# Ingredient Deep Dive — Triple Magnesium Complex

## What it is

300mg of elemental magnesium delivered through THREE different forms:

| Form | Why included | Notes |
|---|---|---|
| **Magnesium Glycinate** | Maximum bioavailability, calmer on the GI tract, bonded with glycine | The gold-standard sleep magnesium |
| **Aquamin® Magnesium** | Marine-derived from seaweed, multi-mineral profile | Trademarked branded ingredient with broader mineral content |
| **Magnesium Gluconate** | Gentle absorption, well-tolerated | Lower-volume but adds redundancy |

## Why three forms (not one)

Most magnesium supplements use ONE form — usually Mg oxide (~4% absorbed) or Mg citrate (~30% absorbed). The science here is that:

1. **Different forms absorb via different pathways** — Glycinate uses amino-acid transport, Aquamin via marine mineral chelation, Gluconate via passive diffusion
2. **Redundancy = bioavailability** — even if one pathway is saturated, the others still uptake
3. **Combined = better tolerated** — the GI risk of any single high-dose form is reduced

## What it does in sleep

Magnesium is involved in 300+ enzymatic reactions, including:

1. **GABA receptor activation** — GABA is the brain's primary inhibitory neurotransmitter.
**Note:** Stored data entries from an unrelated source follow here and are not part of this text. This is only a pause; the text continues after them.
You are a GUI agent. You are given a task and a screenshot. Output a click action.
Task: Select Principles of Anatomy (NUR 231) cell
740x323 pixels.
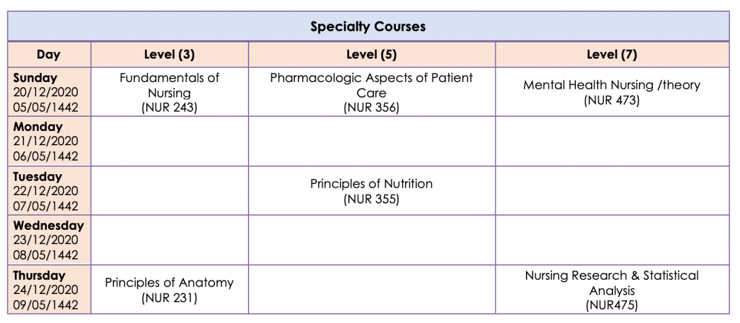tap(170, 290)
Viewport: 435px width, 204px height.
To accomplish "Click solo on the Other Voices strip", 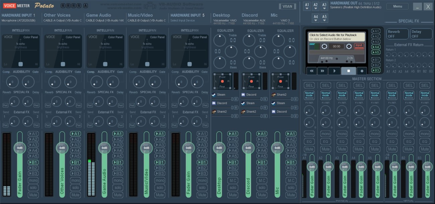I will [76, 188].
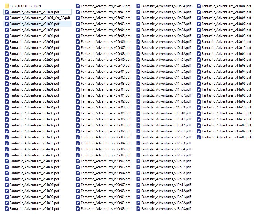259x217 pixels.
Task: Click the PDF icon of Fantastic_Adventures_v13n03.pdf
Action: (138, 209)
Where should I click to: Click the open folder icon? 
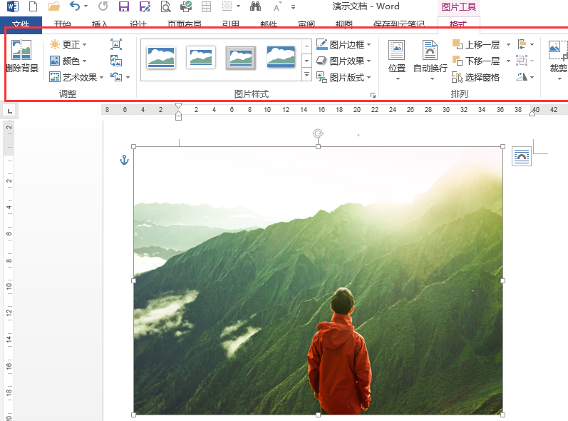coord(53,7)
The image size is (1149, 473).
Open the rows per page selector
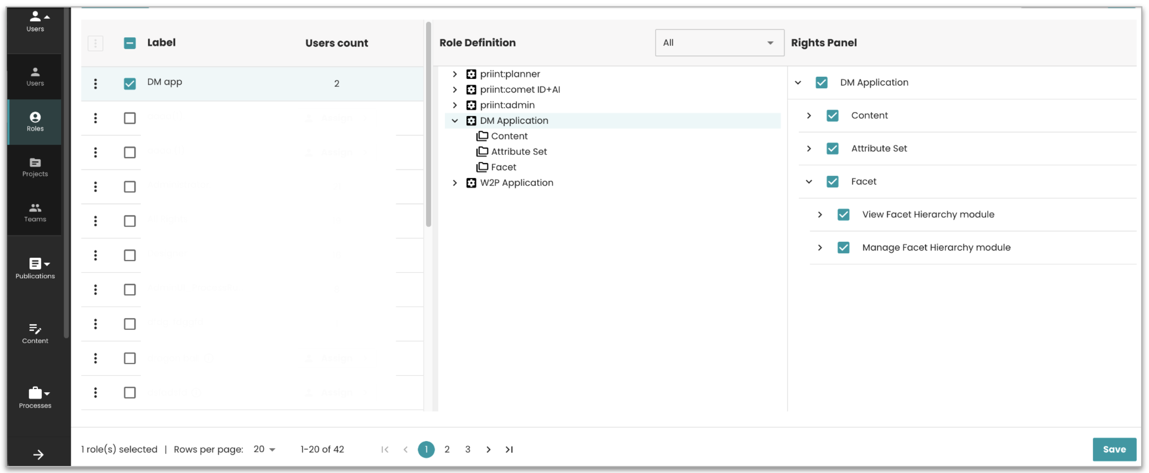(x=264, y=449)
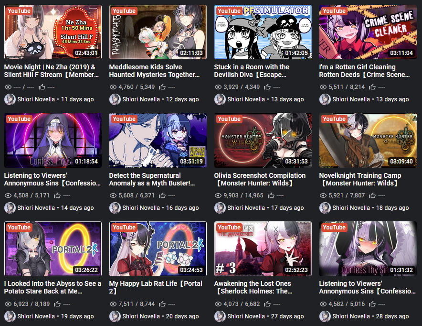
Task: Click thumbs-up icon under My Happy Lab Rat Life
Action: (162, 304)
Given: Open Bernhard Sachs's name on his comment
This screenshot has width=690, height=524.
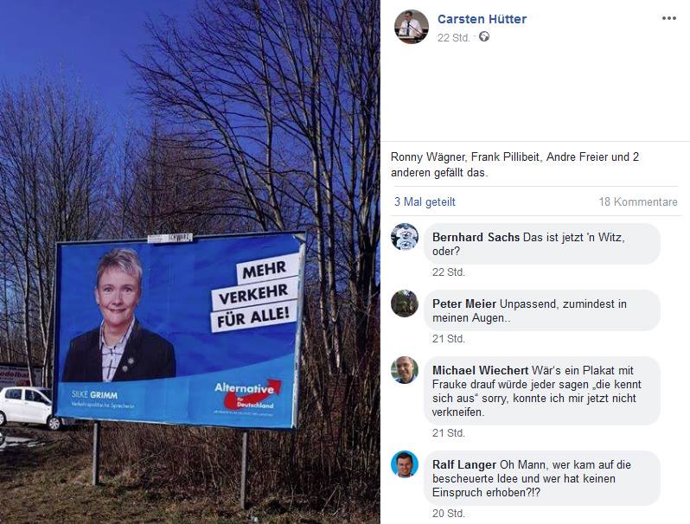Looking at the screenshot, I should (476, 237).
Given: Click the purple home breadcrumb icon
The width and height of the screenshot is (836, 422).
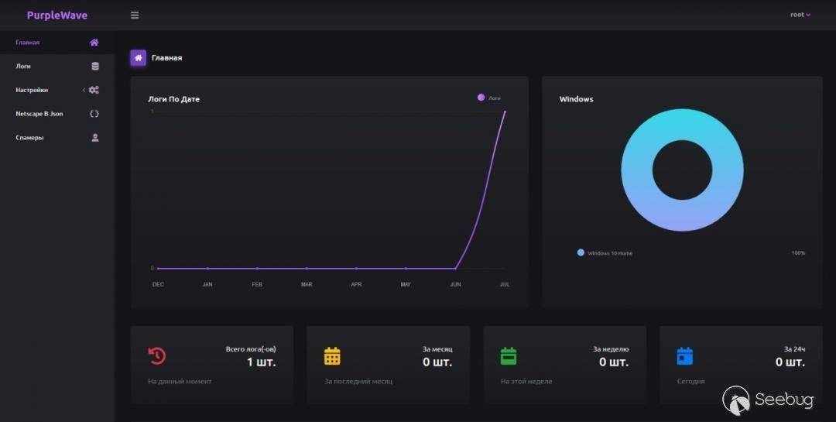Looking at the screenshot, I should 139,58.
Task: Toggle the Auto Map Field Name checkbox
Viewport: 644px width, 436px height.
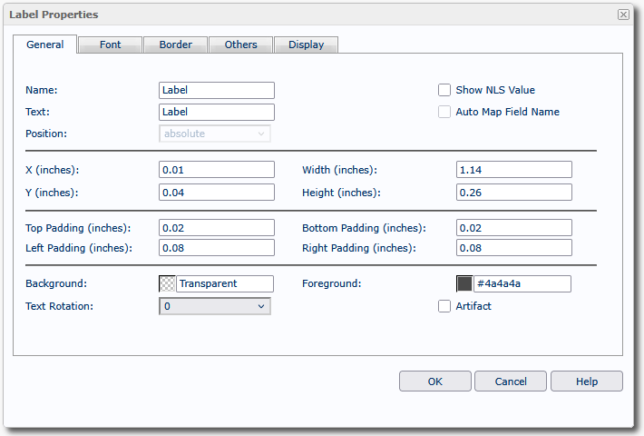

The same "off switch" that prescription sleep aids hijack. Magnesium activates it endogenously.
2. **Muscle relaxation** — Mg deficiency causes restless leg, cramps, tension. Adequate Mg supports neuromuscular calm.
3. **Melatonin regulation** — Mg is a cofactor in the enzymes that convert serotonin → melatonin.
4. **Cortisol moderation** — Stress + Mg deficiency feed back into each other. Mg supports cortisol regulation.

## Why the dose matters (300mg)

- RDA: ~310-420mg/day for adults (most Indians under-consume)
- Research-validated dose for sleep effects: 200-400mg elemental Mg
- We chose 300mg as the sweet spot — clinically effective, well-tolerated

## Common mistakes (in competitor formulas)

- **Mg oxide**: 4% absorbed → 200mg label = 8mg absorbed. Looks cheap, isn't bioavailable.
- **Mg citrate at high doses**: Laxative effect. Causes the "Mg gives me diarrhea" complaint.
- **Mg without delivery system**: Tablets in your gut for hours, slow absorption.

## How we deliver it

In a 5g sachet of Lemon Mint powder. Stirred into 200-250ml water. Drink 30-45 min before bed. The drink format means:
- Absorbed via stomach lining + small intestine immediately
- No gut-sit time
- Mixed with food/liquid → better tolerance
- Compliance-friendly (people skip pills, not drinks)

## Citation library

- Boyle NB et al. The effects of magnesium supplementation on subjective anxiety and stress. Nutrients 2017.
- Abbasi B et al. The effect of magnesium supplementation on primary insomnia. J Res Med Sci 2012.
- Schwalfenberg & Genuis. The importance of magnesium in clinical healthcare. Scientifica 2017.